4.4. Other checkpoint molecules (i.e., TIM-3, LAG3 blockade)

The development of TIM-3 and LAG3 blockade therapy is in its early stages. A phase I, first-in-human study of MBG453 (a TIM-3 inhibitor) has been designed to characterize the safety, tolerability, and anti-tumor activity of MBG453, as a single agent or in combination with PDR001, in patients with advanced solid tumors, including PCa. Additionally, another phase I trial is ongoing to assess the safety and tolerability of BMS-986016 (an anti-LAG3 monoclonal antibody), alone and in combination with nivolumab, in subjects with select advanced (metastatic and/or unresectable) solid tumors.

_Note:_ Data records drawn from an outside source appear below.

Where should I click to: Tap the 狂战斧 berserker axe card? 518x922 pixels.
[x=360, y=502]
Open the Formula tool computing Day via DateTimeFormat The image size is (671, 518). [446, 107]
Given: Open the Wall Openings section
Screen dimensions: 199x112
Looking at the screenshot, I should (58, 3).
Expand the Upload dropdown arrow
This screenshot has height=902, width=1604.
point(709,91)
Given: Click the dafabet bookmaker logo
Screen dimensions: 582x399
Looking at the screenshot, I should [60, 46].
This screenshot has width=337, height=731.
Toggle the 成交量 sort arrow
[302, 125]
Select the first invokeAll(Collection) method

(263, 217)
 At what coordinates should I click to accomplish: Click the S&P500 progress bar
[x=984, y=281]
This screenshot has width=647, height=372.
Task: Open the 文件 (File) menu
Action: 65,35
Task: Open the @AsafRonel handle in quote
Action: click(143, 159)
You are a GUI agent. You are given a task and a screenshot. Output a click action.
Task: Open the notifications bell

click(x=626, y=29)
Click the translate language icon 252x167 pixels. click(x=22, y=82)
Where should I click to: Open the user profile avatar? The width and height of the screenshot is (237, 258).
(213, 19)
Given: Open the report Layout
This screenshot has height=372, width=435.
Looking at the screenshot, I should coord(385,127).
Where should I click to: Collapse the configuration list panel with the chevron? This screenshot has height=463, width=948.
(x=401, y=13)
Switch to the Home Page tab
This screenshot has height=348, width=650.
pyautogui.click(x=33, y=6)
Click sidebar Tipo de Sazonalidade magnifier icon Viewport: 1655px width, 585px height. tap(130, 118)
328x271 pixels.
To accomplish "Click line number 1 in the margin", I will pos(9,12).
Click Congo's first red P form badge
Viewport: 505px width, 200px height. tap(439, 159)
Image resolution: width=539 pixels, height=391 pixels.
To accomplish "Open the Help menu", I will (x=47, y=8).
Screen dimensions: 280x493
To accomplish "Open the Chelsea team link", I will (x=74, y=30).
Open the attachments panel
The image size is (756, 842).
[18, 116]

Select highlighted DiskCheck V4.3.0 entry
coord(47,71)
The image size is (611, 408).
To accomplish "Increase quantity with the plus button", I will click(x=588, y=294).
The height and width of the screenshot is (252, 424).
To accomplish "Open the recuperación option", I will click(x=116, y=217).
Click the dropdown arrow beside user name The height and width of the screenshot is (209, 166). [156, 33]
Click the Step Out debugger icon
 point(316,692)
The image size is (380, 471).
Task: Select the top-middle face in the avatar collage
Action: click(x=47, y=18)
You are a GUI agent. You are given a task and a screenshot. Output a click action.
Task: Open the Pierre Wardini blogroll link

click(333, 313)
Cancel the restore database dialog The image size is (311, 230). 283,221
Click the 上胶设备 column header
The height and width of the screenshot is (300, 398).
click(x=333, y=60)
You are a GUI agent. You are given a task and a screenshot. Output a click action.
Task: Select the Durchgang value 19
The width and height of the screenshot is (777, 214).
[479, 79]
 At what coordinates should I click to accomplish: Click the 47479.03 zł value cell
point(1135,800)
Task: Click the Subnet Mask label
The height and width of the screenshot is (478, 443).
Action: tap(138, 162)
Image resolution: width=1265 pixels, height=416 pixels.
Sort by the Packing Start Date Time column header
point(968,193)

5. Conclusions and further directions

There is an increasing body of evidence that supports the hypothesis that an EIT-mediated immune-suppressive microenvironment is a critical mechanism underlying the development and progression/metastasis of PCa. Selective targeting of this acquired immune-like phenotype, in particular through certain aberrantly-expressed immune checkpoint molecules, could likely lead to effective therapeutic approaches. Although the blockade of CTLA-4 and PD-1/PD-L1 have already demonstrated significant efficacy in various types of cancers, ongoing clinical trials will clarify its applicability towards PCa. Novel therapies, targeting other immune checkpoint molecules, are currently under evaluation in patients with various stages of PCa.

The success of immune checkpoint blockade as a monotherapy likely requires a pre-existing antitumor immune response in the patient. Some studies have shown various cancer therapies to be capable of inciting or amplifying antitumor immunity. In view of this, the coupling of therapies with immune therapy may enhance its overall efficacy, on the basis of both inducing de novo antitumor immune responses and alleviating the immune suppressive environment through immune checkpoint blockade therapy. In the future, further clinical trials evaluating combinatorial immune therapy or simultaneous blockade of multiple immune checkpoint molecules, or immunotherapies in combination with other therapies (such as androgen ablation therapy, chemotherapy and radiotherapy), will demonstrate potential synergistic effects. Although this review has outlined a selection of well-documented immune checkpoint molecules, immune checkpoints are still a component of the overarching immune-suppressive mechanism. Therefore, further investigations are necessary in order to clarify the full scope of an EIT-mediated immune-suppressive phenotype, with regards to the development of malignancies derived from prostate and other epithelial origins. As such, an improved understanding of the mechanisms underlying immune-suppression and cancer development could provide valuable knowledge with which to inform the discovery of additional therapeutic targets and agents.

Conflicts of interest

The authors declare no conflict of interest.

Footnotes

Peer review under responsibility of Second Military Medical University.